Ces thèmes ont été choisis parce qu’ils sont d’actualité.  ORL et pathologies pédiatriques parce que les enfants constituent plus de 60% de la clientèle ORL. Ce n’est pas seulement au Burkina, mais partout. 60%, c’est d’ailleurs des chiffres français de la clientèle ORL. Et il faut à un moment donné s’arrêter pour connaître, évaluer les affections ORL inhérentes à l’enfant et voir dans quelle mesure on pourrait améliorer la prise en charge.

La surdité est un problème de santé publique. L’OMS a pris ce problème à bras lecorps depuis les années 2009 et a même édité des manuels portant sur les soins d’oreilles et de l’audition afin de vulgariser la prise en charge des soins de l’audition. Pas ORL de façon générale mais on a insisté sur l’audition parce que ce sont les atteintes de l’audition et de l’oreille qui vont aboutir la plupart du temps à la surdité.

Quelles sont les activités prévues au cours du congrès ?

Le congrès est organisé conjointement avec la célébration de la Journée mondiale de la surdité qui va se faire en différé parce que c’est déjà passé. Et nous profitons du congrès pour organiser cette journée et en prélude, nous avons prévu, le 15 novembre, une consultation médicale gratuite de 9h à 14h au Centre Hospitalier Universitaire Sourou Sanou de BoboDioulasso dans le service ORL pour les malentendants. On leur fera le bilan auditif pour voir quel est le niveau de leur perte de l’audition et quelles sont éventuellement les prises en charge qu’on peut leur octroyer.

Le congrès même est un partage scientifique. On va développer des thèmes entrant dans le cadre de ces gros thèmes. Ce sera essentiellement des travaux scientifiques sur deux jours (16 et 17 novembre) portant sur la pathologie ORL de l’enfant. Elle est variée, ça peut être des infections, des traumatismes, des tumeurs, des malformations. etc. On va passer tout cela en revue.

Le troisième jour sera consacré à la JMS proprement dite. On aura des conférences et on va parler de la difficulté de la prise en charge des personnes malentendantes. Il y en a qui vont venir donner leurs témoignages et c’est là qu’on va partager l’expérience du traitement de la surdité grave, de la surdité cophotique, c’est-à-dire que la personne n’entend rien. Il y a des indications aussi par rapport à cette prise en charge et ce ne sont pas tous les cas qu’on peut opérer.

Quelles sont vos attentes à l’issue de ce VIe congrès ?

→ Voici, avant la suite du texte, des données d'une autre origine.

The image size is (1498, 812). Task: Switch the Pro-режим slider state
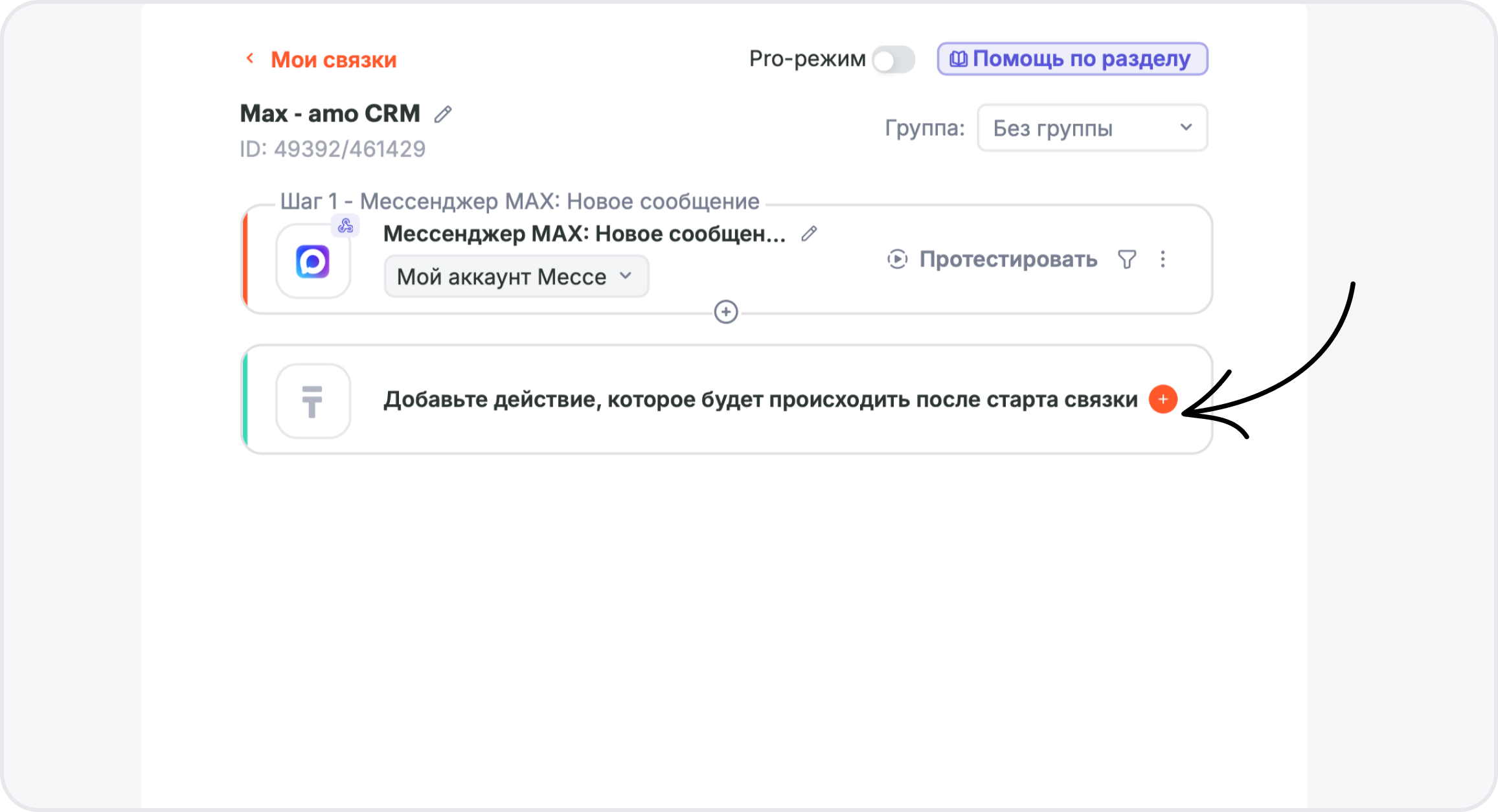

A l’issue de ce VIe congrès, nous aimerions que les gens connaissent davantage la discipline et, en particulier, les aspects concernant la pathologie de l’enfant.   Aussi, que tous les acteurs soient imprégnés de la nécessité de la prise en charge des personnes malentendantes, des personnes sourdes, notamment la surdité grave, la surdité importante parce que la baisse de l’audition varie. Il y a des cas où la personne n’entend pas du tout et il y a des possibilités encore de prise en charge qui s’offrent aux pays du Nord et que nous n’avons pas ici et auxquelles des pays de la sous-région commencent à s’y intéresser. Nous allons partager au cours de ce congrès les expériences de la Côte d’Ivoire et du Sénégal.